At the same time, the Initial Query window will change to Current
Query and display the new, automatically created queries.
Upon selection of any cluster within the Result's Preview Contents
frame, you can view the Key Words corresponding to this Cluster
of text fragments. These are words which helped to select material for
the given cluster.
Simultaneously, in the Suggested Words frame there will be shown
additionally revealed words, characteristic for this part of content. These
latter words will also be included into the newly formed query.
The Processing Messaging fields in the beneath of the program window will display information about the course of working process, including error messages.
Here are listed in particular:
- the names of screened files;
- error messages;
- message "Step", followed by the numbers indicating accordingly:
the number of the query being processed, total amount of processing time
(the database preprocessing period not counted), remaining processing time
(regarding the time limit preset by the user);
- message "Read", followed by the numbers indicating accordingly:total
amount of analyzed files and the number of screened paragraphs.

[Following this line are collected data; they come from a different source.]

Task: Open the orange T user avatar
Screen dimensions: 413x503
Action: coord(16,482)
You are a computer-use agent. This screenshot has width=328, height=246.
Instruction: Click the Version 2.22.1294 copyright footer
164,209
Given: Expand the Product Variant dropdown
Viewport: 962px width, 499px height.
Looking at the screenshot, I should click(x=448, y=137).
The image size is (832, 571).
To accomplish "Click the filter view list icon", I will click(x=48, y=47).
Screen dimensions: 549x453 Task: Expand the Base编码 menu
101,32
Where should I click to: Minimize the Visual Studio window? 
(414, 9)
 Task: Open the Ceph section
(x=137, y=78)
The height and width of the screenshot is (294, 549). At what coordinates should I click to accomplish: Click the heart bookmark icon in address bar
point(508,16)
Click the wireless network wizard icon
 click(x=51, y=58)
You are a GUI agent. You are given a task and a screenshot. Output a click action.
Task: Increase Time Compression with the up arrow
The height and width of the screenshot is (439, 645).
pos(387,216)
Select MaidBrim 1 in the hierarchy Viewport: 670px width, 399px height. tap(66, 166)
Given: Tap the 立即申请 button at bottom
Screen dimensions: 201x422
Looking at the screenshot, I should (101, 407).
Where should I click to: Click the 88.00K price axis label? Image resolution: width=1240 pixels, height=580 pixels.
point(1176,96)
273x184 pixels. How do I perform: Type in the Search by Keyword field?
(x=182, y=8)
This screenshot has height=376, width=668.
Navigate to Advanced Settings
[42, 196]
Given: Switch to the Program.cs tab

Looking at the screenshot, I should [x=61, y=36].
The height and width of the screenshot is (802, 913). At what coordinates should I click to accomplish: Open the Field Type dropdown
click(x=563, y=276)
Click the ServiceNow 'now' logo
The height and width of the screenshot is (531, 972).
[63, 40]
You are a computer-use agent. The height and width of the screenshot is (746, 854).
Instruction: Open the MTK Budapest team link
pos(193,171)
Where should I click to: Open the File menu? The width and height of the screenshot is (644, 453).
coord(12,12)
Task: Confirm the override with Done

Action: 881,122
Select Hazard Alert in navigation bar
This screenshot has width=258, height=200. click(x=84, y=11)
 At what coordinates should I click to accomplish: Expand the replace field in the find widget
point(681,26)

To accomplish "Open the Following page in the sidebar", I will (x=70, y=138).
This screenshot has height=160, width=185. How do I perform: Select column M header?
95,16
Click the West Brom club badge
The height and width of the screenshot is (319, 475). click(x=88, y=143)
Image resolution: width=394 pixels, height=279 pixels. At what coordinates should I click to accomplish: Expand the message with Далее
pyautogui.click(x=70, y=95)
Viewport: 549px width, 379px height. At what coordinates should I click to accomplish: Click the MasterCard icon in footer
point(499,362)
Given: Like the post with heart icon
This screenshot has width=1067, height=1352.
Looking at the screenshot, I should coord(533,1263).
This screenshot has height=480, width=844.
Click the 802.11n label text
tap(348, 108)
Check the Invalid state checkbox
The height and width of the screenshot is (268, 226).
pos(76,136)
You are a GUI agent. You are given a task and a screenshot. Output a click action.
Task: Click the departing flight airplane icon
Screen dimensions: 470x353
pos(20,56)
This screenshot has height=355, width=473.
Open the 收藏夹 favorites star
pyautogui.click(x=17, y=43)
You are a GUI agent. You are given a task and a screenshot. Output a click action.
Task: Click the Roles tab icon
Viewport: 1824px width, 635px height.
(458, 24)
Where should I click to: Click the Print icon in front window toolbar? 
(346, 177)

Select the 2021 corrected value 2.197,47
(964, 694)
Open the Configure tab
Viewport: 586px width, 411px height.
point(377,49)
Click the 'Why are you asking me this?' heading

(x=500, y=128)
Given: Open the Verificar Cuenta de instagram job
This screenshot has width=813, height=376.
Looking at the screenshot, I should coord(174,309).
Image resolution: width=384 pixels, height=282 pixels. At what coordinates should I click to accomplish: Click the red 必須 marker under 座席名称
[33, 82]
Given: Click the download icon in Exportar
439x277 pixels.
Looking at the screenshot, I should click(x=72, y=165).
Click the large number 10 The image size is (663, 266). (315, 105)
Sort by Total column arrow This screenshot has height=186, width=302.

- message "Found", followed by the numbers indicating accordingly:
total amount of selected paragraphs (included in the output material),
number of words, suggested for including into new query.
Pressing the Show Full Results button will launch a file in HTML format, displaying a List of Clusters (thematic parts) of the output material. Each Cluster is accompanied with two groups of characteristic words. These are Key Words which were used to select material for the given cluster, and the additionally revealed, or Suggested words. The amount of paragraphs within each Cluster is indicated also.
From each point in the List of Clusters there is a hypertext link to the Cluster of text fragments itself. Clicking the View Full Document button, which precedes each text paragraph, will take you to a corresponding place of the whole document. This unformatted text contains also a link to the initial (original) document.
The Result files are kept within a directory of a given project in a
folder named the same way as was the name of the query.
Note, that when you repeat the processing procedure while using the
same name for the Query, the results will be overwritten.